▶ _Task to carry out_: Output the line with "This screenshot has width=1643, height=955." and every line below it until the listing ends, exactly as written and with nothing added.

------ Given information ------

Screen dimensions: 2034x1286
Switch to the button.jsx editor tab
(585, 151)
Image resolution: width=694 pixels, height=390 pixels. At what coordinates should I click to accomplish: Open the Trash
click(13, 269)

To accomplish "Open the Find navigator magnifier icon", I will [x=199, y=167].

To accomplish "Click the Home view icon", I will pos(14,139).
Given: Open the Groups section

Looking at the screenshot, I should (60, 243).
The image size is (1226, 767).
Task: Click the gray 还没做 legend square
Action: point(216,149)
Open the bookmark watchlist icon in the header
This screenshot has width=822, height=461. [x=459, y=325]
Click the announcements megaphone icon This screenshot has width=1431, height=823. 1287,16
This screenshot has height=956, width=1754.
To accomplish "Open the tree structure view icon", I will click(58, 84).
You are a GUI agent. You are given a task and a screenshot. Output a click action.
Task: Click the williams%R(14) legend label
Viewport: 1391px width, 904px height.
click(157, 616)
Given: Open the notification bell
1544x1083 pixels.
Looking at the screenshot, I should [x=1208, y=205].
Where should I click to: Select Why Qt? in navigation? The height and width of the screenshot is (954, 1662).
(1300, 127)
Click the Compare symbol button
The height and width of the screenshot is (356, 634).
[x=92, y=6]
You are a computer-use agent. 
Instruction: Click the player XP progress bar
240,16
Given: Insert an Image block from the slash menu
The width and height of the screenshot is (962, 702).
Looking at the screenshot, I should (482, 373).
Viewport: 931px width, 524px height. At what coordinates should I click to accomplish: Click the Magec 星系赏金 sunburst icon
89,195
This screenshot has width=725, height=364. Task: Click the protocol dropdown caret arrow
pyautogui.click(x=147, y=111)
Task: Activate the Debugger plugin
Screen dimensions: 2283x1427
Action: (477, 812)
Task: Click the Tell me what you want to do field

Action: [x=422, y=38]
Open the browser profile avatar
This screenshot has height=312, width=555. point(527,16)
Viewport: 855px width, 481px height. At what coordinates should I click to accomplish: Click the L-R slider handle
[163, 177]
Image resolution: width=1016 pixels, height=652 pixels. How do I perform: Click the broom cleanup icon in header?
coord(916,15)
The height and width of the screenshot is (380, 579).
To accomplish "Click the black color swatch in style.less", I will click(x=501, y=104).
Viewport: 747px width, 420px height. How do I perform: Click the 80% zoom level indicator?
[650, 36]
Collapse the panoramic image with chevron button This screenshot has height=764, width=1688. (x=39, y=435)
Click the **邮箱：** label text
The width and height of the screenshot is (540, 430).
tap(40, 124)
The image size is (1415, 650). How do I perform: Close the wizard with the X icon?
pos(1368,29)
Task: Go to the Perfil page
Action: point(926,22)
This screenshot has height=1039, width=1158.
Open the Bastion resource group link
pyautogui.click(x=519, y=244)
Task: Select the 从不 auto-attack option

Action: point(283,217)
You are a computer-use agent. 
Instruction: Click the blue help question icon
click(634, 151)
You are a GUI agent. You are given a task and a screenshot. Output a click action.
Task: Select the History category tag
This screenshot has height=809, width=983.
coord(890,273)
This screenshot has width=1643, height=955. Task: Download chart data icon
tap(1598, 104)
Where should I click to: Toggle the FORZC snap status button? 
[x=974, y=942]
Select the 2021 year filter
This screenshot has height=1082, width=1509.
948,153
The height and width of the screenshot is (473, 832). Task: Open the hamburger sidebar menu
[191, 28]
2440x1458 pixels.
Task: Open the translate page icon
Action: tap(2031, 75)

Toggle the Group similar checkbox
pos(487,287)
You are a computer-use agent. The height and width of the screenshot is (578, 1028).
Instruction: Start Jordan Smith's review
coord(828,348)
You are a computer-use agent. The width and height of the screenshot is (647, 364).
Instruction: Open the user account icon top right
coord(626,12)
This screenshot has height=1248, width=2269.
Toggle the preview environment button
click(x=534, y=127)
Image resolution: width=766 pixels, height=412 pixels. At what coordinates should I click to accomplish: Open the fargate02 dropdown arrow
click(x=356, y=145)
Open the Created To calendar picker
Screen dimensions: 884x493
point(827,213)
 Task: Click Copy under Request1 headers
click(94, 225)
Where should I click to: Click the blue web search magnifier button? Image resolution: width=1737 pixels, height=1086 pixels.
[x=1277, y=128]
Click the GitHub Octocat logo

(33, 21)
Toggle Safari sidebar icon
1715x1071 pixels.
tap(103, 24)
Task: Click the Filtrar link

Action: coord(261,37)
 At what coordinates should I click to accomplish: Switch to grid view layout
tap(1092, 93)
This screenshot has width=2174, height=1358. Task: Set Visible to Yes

------

▶ _Finished task_:
This screenshot has width=1643, height=955. Task: Download chart data icon
tap(1598, 104)
Where should I click to: Toggle the FORZC snap status button? 
[x=974, y=942]
Select the 2021 year filter
This screenshot has height=1082, width=1509.
948,153
The height and width of the screenshot is (473, 832). Task: Open the hamburger sidebar menu
[191, 28]
2440x1458 pixels.
Task: Open the translate page icon
Action: tap(2031, 75)

Toggle the Group similar checkbox
pos(487,287)
You are a computer-use agent. The height and width of the screenshot is (578, 1028).
Instruction: Start Jordan Smith's review
coord(828,348)
You are a computer-use agent. The width and height of the screenshot is (647, 364).
Instruction: Open the user account icon top right
coord(626,12)
This screenshot has height=1248, width=2269.
Toggle the preview environment button
click(x=534, y=127)
Image resolution: width=766 pixels, height=412 pixels. At what coordinates should I click to accomplish: Open the fargate02 dropdown arrow
click(x=356, y=145)
Open the Created To calendar picker
Screen dimensions: 884x493
point(827,213)
 Task: Click Copy under Request1 headers
click(94, 225)
Where should I click to: Click the blue web search magnifier button? Image resolution: width=1737 pixels, height=1086 pixels.
[x=1277, y=128]
Click the GitHub Octocat logo

(33, 21)
Toggle Safari sidebar icon
1715x1071 pixels.
tap(103, 24)
Task: Click the Filtrar link

Action: coord(261,37)
 At what coordinates should I click to accomplish: Switch to grid view layout
tap(1092, 93)
This screenshot has width=2174, height=1358. Task: Set Visible to Yes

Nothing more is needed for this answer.